> **Your task**:
Condense the paragraph beginning "The Myc−Max−Mad network of proteins" in the abstract on cMyc, Max, and Mad dimerization into a bulleted list that keeps its main facts.

> **Text segment**:

Thermodynamics of Protein−Protein Interactions of cMyc, Max, and Mad:  Effect of Polyions on Protein Dimerization^†

The Myc−Max−Mad network of proteins activates or represses gene transcription depending on whether the dimerization partner of Max is c-Myc or Mad. To elucidate the physical properties of these protein−protein interactions, fluorescence anisotropy of TRITC-labeled Max was used. The binding affinities and thermodynamics of dimerization of the Max−Max homodimer and c-Myc−Max and Mad−Max heterodimers were determined. Our results indicate that c-Myc and Max form the most stable heterodimer. Previous work [Kohler, J. J., Metallo, S. J., Schneider, T. L., and Schepartz, A. (1999) Proc. Natl. Acad. Sci. U.S.A. 96, 11735−9] has shown that instead of dimerizing first and then binding to DNA, these proteins use a monomer pathway in which a monomer binds to DNA followed by dimerization on the surface of the DNA. The DNA E-box affects the dimerization, but nonspecific effects may also play a role. The influence of polyions, poly-l-lysine and poly-l-glutamic acid, were investigated to determine the effects of charged polymers other than DNA on homodimerization and heterodimerization. While the positively charged poly-l-lysine, PLL, did not show any significant effect, negatively charged poly-l-glutamic acid, PLG, stabilized both heterodimers and homodimers by 2−3 kJ/mol. These data suggest that in the cell nucleus the presence of negatively charged DNA or RNA could nonspecifically aid in association of these proteins. Calculations of ΔH° and ΔS° from the temperature dependence of K_d indicated that although the thermodynamic parameters for the dimer are different, the reactions for all three dimers are driven by negative (favorable) enthalpic and negative (unfavorable) entropic contributions. In the presence of PLG, entropy became more negative with the effect being largest for c-Myc−Max heterodimers. This suggests that van der Waals and H-bonding interactions are predominant in dimerization of these proteins.

> **Stored dataset items**:
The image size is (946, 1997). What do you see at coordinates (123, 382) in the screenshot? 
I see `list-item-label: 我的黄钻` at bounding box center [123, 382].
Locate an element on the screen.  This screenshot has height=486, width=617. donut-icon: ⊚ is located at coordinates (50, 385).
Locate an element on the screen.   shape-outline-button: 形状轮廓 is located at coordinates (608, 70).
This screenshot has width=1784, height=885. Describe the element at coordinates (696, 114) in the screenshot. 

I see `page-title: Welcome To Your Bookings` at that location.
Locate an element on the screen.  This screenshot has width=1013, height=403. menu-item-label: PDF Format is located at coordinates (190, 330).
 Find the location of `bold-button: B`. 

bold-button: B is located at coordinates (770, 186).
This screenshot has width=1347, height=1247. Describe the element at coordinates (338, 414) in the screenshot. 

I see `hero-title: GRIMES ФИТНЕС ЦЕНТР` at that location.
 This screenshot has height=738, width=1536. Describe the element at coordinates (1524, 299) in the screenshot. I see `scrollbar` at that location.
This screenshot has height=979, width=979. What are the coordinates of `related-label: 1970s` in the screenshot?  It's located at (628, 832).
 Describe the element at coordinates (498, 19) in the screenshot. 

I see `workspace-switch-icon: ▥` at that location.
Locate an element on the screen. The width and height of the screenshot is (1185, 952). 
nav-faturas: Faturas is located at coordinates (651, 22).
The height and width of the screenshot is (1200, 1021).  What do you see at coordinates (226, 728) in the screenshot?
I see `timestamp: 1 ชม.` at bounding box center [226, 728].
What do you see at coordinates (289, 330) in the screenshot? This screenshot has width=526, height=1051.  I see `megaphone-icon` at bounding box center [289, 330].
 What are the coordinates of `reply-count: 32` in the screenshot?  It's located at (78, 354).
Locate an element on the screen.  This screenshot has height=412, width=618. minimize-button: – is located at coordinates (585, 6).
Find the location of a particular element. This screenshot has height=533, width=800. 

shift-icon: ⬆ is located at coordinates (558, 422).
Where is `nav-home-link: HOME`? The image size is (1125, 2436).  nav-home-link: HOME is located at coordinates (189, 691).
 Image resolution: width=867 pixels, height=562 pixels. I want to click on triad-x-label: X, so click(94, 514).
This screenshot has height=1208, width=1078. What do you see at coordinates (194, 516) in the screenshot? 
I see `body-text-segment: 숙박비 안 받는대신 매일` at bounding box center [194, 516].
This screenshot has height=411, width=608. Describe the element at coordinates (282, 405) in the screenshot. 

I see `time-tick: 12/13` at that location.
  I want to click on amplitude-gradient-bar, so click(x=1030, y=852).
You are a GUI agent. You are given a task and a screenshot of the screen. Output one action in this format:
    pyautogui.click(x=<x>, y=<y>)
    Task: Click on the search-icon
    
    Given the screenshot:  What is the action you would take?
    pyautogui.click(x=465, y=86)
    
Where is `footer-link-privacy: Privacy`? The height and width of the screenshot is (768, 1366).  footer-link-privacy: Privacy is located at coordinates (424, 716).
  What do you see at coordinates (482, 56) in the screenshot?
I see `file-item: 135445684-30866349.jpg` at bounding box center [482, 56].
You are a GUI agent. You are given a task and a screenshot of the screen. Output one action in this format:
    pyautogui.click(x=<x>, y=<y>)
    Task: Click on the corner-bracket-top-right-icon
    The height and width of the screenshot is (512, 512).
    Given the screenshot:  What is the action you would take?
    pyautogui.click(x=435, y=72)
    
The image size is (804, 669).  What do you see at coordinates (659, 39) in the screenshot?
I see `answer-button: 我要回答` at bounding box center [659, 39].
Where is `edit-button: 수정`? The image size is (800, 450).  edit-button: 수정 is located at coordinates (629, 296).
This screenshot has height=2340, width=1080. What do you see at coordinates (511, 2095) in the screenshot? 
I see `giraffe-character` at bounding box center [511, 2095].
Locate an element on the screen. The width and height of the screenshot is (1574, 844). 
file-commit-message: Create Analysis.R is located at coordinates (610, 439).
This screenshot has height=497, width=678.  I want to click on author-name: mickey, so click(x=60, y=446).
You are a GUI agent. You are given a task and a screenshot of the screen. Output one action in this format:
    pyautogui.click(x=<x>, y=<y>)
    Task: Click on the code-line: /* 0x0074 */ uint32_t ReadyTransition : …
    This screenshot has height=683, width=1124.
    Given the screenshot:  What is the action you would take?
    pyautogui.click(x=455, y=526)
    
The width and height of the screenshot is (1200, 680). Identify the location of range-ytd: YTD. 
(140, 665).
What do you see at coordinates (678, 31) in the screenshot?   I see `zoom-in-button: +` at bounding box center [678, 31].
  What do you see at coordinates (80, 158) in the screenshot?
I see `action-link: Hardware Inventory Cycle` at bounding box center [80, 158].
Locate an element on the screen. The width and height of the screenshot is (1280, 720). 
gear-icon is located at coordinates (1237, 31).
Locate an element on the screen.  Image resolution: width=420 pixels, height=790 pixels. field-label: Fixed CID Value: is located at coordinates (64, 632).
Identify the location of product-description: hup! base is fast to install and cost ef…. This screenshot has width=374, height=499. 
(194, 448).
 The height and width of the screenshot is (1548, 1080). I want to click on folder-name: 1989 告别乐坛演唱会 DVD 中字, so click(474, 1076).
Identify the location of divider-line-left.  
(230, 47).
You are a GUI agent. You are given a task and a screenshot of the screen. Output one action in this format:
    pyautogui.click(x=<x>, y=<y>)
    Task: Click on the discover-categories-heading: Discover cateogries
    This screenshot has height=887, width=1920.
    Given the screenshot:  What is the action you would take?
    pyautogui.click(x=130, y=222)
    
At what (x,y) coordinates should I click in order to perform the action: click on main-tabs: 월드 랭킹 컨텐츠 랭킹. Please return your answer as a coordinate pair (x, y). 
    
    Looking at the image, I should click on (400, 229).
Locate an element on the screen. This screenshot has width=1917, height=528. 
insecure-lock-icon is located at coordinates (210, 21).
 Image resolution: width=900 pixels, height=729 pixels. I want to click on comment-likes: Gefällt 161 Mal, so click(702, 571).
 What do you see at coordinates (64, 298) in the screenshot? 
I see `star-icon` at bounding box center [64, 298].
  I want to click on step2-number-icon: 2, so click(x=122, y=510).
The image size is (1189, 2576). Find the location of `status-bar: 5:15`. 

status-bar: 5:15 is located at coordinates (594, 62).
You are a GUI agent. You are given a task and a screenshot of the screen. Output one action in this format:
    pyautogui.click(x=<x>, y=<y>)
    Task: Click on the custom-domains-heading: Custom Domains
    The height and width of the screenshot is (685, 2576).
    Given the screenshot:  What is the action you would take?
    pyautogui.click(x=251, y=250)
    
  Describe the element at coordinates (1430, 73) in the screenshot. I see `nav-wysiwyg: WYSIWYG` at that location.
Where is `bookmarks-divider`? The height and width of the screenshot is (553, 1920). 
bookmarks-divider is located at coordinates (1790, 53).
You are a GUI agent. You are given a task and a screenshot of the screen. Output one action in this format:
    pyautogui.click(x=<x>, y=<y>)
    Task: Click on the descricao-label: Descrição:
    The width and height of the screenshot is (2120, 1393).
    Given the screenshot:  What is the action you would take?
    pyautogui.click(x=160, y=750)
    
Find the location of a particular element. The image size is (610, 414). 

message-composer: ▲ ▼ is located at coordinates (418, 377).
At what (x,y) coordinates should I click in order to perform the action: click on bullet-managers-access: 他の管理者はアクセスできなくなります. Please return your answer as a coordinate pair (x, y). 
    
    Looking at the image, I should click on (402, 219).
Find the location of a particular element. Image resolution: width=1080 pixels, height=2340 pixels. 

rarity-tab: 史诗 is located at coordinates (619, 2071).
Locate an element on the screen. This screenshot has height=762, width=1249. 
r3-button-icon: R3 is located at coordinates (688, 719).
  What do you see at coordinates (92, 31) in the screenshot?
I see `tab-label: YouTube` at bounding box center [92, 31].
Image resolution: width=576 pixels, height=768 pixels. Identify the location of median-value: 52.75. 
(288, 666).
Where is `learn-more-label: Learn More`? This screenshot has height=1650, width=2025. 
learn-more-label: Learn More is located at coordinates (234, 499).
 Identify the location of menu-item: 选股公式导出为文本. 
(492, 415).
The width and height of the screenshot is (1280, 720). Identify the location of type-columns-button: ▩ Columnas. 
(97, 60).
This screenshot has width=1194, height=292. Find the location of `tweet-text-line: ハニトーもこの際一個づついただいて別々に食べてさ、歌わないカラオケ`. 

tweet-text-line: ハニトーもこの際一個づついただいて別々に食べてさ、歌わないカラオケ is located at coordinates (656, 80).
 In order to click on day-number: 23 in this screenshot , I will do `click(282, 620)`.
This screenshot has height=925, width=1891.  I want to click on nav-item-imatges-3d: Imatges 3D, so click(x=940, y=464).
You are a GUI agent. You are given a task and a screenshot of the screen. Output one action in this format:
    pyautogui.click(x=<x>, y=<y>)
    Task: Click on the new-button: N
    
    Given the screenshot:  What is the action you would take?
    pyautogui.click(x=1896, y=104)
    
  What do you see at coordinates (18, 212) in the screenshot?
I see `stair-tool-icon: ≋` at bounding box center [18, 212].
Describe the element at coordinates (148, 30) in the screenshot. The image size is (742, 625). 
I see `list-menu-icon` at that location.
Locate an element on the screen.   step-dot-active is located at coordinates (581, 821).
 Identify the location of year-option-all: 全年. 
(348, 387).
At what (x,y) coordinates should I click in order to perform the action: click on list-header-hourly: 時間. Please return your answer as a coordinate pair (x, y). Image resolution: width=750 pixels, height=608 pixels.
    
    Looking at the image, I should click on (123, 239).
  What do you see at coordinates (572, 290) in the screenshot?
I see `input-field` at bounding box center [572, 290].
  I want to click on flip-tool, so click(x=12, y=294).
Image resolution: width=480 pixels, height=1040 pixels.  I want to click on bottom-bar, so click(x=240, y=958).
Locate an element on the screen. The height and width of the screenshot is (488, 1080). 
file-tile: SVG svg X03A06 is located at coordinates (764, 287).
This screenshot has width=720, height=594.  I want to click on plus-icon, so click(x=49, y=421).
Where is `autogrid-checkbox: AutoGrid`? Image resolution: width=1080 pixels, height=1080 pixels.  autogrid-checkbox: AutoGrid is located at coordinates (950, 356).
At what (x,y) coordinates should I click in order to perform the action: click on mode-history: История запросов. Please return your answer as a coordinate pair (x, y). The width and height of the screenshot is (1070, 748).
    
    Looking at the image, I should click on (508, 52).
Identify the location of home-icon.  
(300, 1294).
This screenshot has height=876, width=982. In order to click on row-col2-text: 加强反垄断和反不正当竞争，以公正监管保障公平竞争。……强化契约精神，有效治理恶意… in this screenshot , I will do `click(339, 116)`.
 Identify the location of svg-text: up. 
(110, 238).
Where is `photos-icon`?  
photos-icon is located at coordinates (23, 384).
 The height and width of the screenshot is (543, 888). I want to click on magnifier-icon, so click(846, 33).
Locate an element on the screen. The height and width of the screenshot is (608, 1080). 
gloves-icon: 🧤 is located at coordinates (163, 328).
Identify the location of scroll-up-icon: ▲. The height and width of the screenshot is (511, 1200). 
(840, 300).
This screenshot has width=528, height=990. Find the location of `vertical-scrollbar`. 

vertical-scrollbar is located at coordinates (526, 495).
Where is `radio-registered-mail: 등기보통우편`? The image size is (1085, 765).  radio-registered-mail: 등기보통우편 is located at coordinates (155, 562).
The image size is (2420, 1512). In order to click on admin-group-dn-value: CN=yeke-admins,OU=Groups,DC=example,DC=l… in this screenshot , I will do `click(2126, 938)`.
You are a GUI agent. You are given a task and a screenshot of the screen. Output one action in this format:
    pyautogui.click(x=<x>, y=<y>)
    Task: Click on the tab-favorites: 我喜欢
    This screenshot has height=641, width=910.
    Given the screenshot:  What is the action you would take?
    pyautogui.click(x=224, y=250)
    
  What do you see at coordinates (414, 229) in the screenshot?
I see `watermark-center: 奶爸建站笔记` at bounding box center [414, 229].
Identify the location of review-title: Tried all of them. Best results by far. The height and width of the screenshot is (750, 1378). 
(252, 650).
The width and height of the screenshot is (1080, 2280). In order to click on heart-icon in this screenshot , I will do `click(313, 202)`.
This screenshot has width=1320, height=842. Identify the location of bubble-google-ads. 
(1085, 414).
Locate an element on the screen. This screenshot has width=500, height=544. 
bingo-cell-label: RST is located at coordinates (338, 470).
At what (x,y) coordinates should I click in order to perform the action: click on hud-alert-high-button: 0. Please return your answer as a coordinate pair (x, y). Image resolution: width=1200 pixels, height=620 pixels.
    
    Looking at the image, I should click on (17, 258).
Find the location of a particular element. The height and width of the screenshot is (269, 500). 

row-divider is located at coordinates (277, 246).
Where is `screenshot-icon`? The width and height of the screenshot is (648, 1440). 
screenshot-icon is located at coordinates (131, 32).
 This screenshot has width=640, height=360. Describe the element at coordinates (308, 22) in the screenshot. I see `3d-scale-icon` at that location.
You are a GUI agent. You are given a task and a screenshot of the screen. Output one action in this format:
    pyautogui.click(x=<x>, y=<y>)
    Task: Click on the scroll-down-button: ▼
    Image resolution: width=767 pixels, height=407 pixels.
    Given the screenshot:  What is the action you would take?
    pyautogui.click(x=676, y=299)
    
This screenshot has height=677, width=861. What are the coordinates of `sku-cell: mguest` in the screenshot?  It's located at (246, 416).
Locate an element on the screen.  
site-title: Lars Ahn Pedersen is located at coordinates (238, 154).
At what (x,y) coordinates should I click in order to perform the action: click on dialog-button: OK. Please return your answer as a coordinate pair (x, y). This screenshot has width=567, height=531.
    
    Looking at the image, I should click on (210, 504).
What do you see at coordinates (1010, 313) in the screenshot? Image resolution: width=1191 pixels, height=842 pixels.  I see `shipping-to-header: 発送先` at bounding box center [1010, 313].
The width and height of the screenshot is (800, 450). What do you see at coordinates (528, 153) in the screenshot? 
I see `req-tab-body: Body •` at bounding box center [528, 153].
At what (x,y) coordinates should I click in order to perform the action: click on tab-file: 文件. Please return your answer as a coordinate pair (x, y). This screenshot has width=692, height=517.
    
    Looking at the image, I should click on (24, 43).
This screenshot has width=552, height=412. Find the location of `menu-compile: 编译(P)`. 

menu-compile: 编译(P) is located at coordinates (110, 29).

> **Answer space**:
- The Myc−Max−Mad network activates or represses gene transcription, depending on whether Max's dimerization partner is c-Myc or Mad.
- Fluorescence anisotropy of TRITC-labeled Max was used to measure binding affinities and dimerization thermodynamics for the Max−Max homodimer and the c-Myc−Max and Mad−Max heterodimers.
- c-Myc and Max form the most stable heterodimer.
- Earlier work showed that these proteins follow a monomer pathway: a monomer binds DNA and then dimerizes on the DNA surface. The DNA E-box affects dimerization, and nonspecific effects may also play a role.
- Positively charged poly-l-lysine had no significant effect.
- Negatively charged poly-l-glutamic acid stabilized both heterodimers and homodimers by 2−3 kJ/mol. This suggests that negatively charged DNA or RNA in the nucleus could nonspecifically aid association.
- ΔH° and ΔS° were calculated from the temperature dependence of K_d. All three dimers differ in their parameters, but each is driven by a negative (favorable) enthalpic and a negative (unfavorable) entropic contribution.
- With poly-l-glutamic acid, entropy became more negative, most of all for c-Myc−Max. This suggests that van der Waals and H-bonding interactions predominate in dimerization.